_THE TASK_: Copy, word for word, the lines of the entries below between the one with "Where should I click to: Open" and the one with "This screenshot has height=477, width=822.", inclusive, and leave out everything else.

_DATA FOR REVIEW_:

== == ==

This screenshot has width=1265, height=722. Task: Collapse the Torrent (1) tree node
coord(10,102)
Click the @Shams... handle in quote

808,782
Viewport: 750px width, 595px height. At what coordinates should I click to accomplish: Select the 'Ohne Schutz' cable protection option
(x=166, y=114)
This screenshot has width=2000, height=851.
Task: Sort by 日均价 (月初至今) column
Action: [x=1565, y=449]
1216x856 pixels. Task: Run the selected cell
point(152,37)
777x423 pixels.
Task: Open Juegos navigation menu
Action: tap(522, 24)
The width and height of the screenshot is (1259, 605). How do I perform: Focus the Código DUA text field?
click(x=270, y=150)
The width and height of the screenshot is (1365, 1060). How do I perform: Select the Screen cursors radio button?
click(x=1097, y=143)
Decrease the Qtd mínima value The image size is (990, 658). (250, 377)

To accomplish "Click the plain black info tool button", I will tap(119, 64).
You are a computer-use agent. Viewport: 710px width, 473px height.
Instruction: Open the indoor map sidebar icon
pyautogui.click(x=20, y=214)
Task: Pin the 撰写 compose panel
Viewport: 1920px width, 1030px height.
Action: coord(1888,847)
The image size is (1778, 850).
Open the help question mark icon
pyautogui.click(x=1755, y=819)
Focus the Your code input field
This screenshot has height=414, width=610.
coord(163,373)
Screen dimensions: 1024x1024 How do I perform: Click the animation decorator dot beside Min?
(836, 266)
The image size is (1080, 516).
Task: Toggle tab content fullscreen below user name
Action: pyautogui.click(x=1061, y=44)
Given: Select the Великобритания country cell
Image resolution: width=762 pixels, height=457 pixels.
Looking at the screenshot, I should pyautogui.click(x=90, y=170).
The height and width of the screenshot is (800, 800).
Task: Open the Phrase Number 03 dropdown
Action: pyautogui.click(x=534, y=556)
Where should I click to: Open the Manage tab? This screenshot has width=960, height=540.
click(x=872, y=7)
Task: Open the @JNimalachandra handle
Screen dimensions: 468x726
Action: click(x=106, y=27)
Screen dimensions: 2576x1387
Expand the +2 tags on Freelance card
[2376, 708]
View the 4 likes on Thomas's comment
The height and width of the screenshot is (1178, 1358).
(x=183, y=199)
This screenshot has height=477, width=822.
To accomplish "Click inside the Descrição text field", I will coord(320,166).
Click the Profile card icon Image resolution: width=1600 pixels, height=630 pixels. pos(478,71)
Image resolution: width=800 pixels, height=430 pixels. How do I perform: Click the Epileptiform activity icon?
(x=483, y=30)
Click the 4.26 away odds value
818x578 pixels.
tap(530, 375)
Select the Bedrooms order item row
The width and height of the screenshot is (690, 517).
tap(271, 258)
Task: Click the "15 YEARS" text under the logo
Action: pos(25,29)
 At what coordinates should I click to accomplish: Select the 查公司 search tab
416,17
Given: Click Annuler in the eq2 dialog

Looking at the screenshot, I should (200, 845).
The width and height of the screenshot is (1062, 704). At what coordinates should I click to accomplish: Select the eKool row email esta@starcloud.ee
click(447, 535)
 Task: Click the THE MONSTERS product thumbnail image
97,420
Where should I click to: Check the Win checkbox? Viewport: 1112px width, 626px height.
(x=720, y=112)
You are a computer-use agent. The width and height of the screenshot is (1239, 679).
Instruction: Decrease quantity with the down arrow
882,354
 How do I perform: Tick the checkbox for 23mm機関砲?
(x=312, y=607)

== == ==

_RESULT_:
Where should I click to: Open the Manage tab? This screenshot has width=960, height=540.
click(x=872, y=7)
Task: Open the @JNimalachandra handle
Screen dimensions: 468x726
Action: click(x=106, y=27)
Screen dimensions: 2576x1387
Expand the +2 tags on Freelance card
[2376, 708]
View the 4 likes on Thomas's comment
The height and width of the screenshot is (1178, 1358).
(x=183, y=199)
This screenshot has height=477, width=822.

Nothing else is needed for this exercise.